Co uwazacie o odcinku? Chyba najlepszy odcinek 12 sezonu, według mnie świetny pomysł :D
Też macie wrażenie, że Castiel stał się taki ciapowaty? Gdzie jest ten anioł badass, który miał wielką moc i nie robił na nim wrażenia 1 człowieczek? Nie pamiętam dokładnie, ale czy on nadal nie może latać? Głupie to było kiedy on uciekł z Kelly, a Sam i Dead zostawił w domku z 2 ochroniarzami. Przecież Cass raz dwa by się z nimi rozprawił oraz wymazał im pamięć i nikt by ich nie aresztował. Albo jeszcze zirytowała mnie scena w poprzednim odcinku kiedy Lucyfer pobił Crolweya gitarą. GITARĄ! Od Kiedy gitara zwykła ludzka rzecz robi wrażenie na Królu Piekeł i jeszcze się na nim łamie? Chyba trochę zapomnieli o własnych zasadach tego serialu. Jeszcze kilka przykładów by się znalazło z początku sezonu :) Ale ogólnie odcinek na plus.

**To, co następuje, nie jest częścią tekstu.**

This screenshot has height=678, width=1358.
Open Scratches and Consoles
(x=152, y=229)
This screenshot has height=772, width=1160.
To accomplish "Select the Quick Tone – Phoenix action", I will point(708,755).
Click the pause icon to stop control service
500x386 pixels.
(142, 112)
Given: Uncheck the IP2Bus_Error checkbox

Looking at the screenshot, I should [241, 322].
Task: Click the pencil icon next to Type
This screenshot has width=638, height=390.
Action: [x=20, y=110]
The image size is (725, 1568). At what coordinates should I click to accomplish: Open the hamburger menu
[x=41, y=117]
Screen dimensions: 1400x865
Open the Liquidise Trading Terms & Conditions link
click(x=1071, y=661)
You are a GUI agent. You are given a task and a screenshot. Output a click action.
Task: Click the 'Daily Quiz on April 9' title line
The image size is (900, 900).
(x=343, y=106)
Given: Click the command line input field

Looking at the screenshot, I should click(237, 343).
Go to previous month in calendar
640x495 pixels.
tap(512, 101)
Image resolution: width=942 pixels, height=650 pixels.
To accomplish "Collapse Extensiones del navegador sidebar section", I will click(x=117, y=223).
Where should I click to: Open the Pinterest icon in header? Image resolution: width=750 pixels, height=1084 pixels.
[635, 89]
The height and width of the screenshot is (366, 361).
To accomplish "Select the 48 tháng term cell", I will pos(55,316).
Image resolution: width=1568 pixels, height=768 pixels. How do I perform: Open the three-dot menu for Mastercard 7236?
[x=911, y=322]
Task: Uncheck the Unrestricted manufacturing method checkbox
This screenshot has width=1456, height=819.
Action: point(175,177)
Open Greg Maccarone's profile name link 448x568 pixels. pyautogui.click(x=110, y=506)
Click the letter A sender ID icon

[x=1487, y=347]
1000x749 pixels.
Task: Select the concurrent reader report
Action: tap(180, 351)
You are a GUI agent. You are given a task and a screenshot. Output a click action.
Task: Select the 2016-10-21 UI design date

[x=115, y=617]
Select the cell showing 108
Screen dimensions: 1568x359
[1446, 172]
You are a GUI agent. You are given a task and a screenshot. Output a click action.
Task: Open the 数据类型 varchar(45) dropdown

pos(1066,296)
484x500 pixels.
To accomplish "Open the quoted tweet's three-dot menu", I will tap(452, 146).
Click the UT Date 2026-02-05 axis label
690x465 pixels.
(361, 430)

Odcinek spoko chociaż nie jestem przekonana że lucek trafił do klatki. Ale niech będzie. No a druga sprawa to co się odpierdzielilo przy tym prezydencie. Serio musieli zostać i go głaskać zamiast ziewać z cassem. Przecież wiedzieli że na zewnątrz ochroniarze tylko czekają. Totalna głupota według mnie.